En 1890, Daimler, Panhard et Peugeot ont présenté les premiers quadricycles à essence, un événement que l’on pourrait considérer comme la naissance de l’automobile. Mais les choix techniques n’étaient pas encore définis. La compétition entre différentes sources d’énergie était toujours féroce, bien que certaines solutions se soient avérées meilleures que d’autres. La voiture à vapeur, lourde et peu maniable, a été discréditée face aux voitures électriques et à essence, qui présentaient de réels avantages. Contrairement à la voiture à essence qui consommait 10 litres de gazoline aux 100 kilomètres, la voiture électrique était moderne, facile à utiliser et économique. Cependant, à l’époque, la gazoline était facilement disponible dans les épiceries, tandis que les stations de charge pour les voitures électriques étaient encore rares dans un pays où le réseau électrique était en cours de développement.
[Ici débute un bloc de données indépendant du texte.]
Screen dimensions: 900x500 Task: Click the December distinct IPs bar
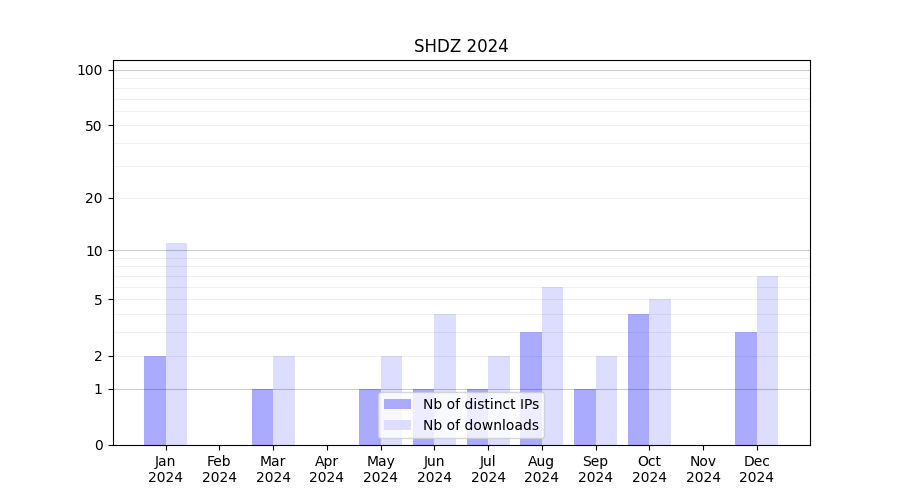click(746, 388)
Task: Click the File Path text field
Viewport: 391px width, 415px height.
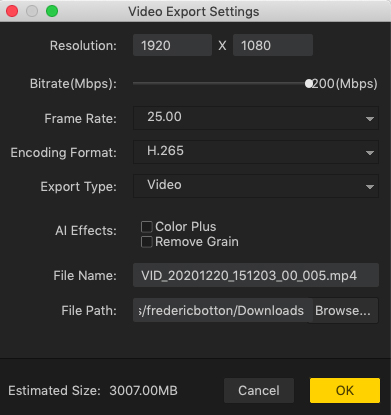Action: tap(221, 310)
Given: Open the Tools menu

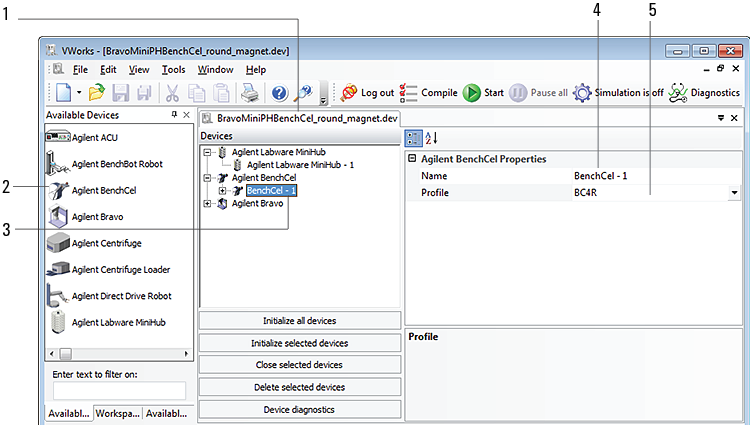Looking at the screenshot, I should pyautogui.click(x=173, y=70).
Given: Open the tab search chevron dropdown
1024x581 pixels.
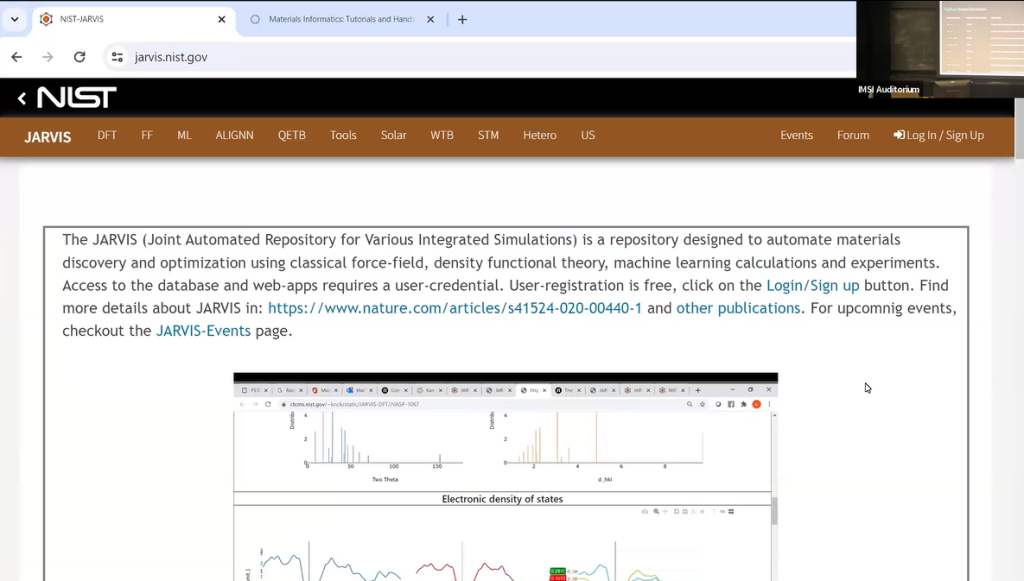Looking at the screenshot, I should click(14, 18).
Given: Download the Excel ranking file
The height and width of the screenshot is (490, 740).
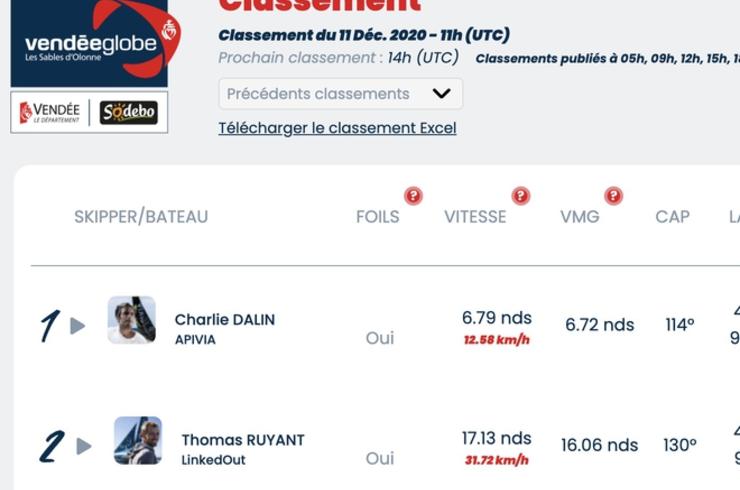Looking at the screenshot, I should pyautogui.click(x=337, y=128).
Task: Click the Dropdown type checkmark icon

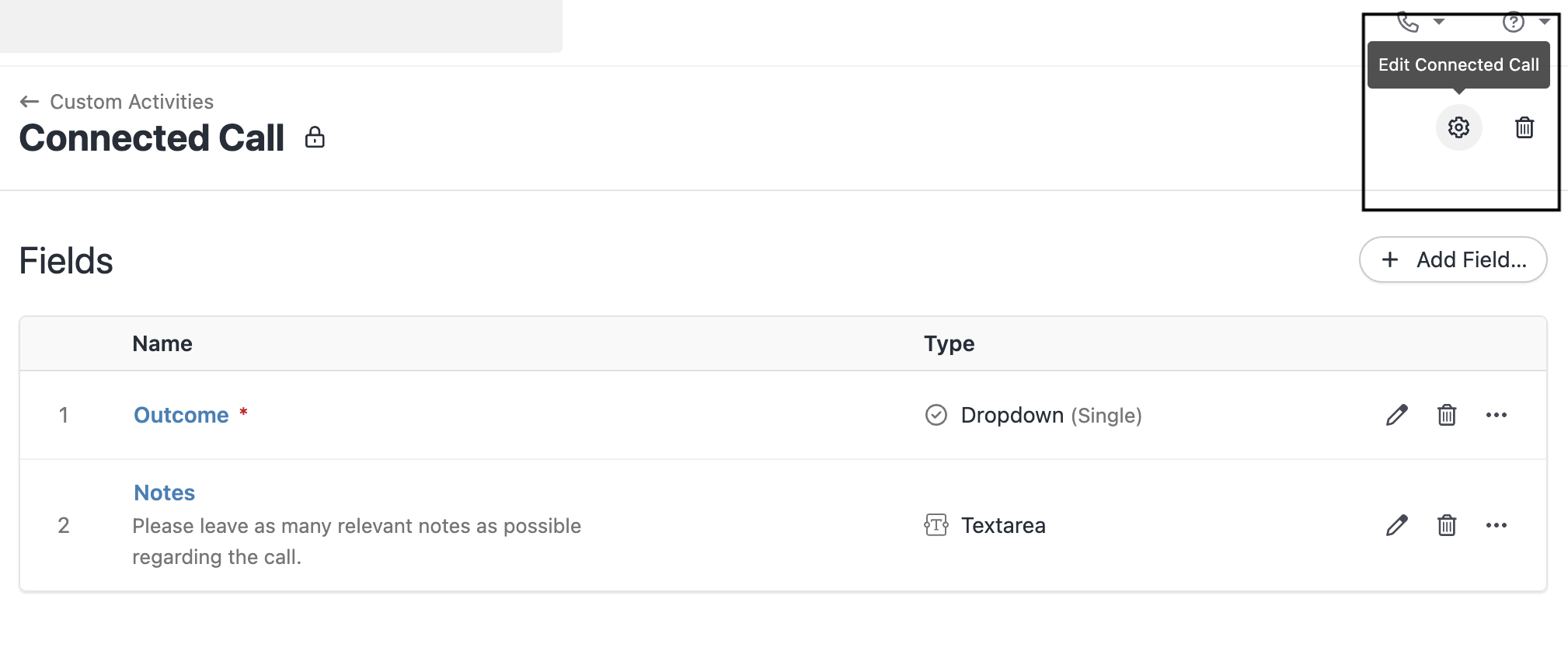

La modernité s’accompagne également de la vitesse et du sport. Les voitures ne faisaient pas exception : l’objectif était de dépasser les 64,2 km/h atteints par la bicyclette d’un certain Albert Champion en 1897. Sous la pression de l’Automobile Club de France et de la presse spécialisée, un lieu de vitesse automobile a été trouvé à Achères (Yvelines). Une ligne droite de plus de 2 000 mètres, parfaitement plate, a été découverte. Le 10 décembre 1898, le règlement de la Course de vitesse sur deux kilomètres a été publié. Pour remporter cette épreuve, il fallait atteindre la plus grande vitesse et conserver ce record pendant un an en relevant tous les défis. Le 18 décembre, 21 concurrents étaient au départ : treize voitures à essence, sept tricycles et une voiture électrique. Les chronométreurs ont annoncé la victoire du comte Gaston de Chasseloup-Laubat, un ingénieur qui avait atteint une vitesse de 63 km/h au bout des 2 000 mètres. La surprise était que la voiture gagnante était électrique ! Les ingénieurs n’étaient pas étonnés : si les courses de longue distance étaient propices aux voitures à essence, les voitures électriques étaient les meilleures en matière de performance pure.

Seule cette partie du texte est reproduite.